Material provided Block Start

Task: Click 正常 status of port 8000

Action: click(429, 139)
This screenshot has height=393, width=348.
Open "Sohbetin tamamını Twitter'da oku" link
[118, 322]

Material provided Block End

- Work to complete -
Output the whole listing exactly, leaving nothing out.

- Result of the task -
Task: Click 正常 status of port 8000

Action: click(429, 139)
This screenshot has height=393, width=348.
Open "Sohbetin tamamını Twitter'da oku" link
[118, 322]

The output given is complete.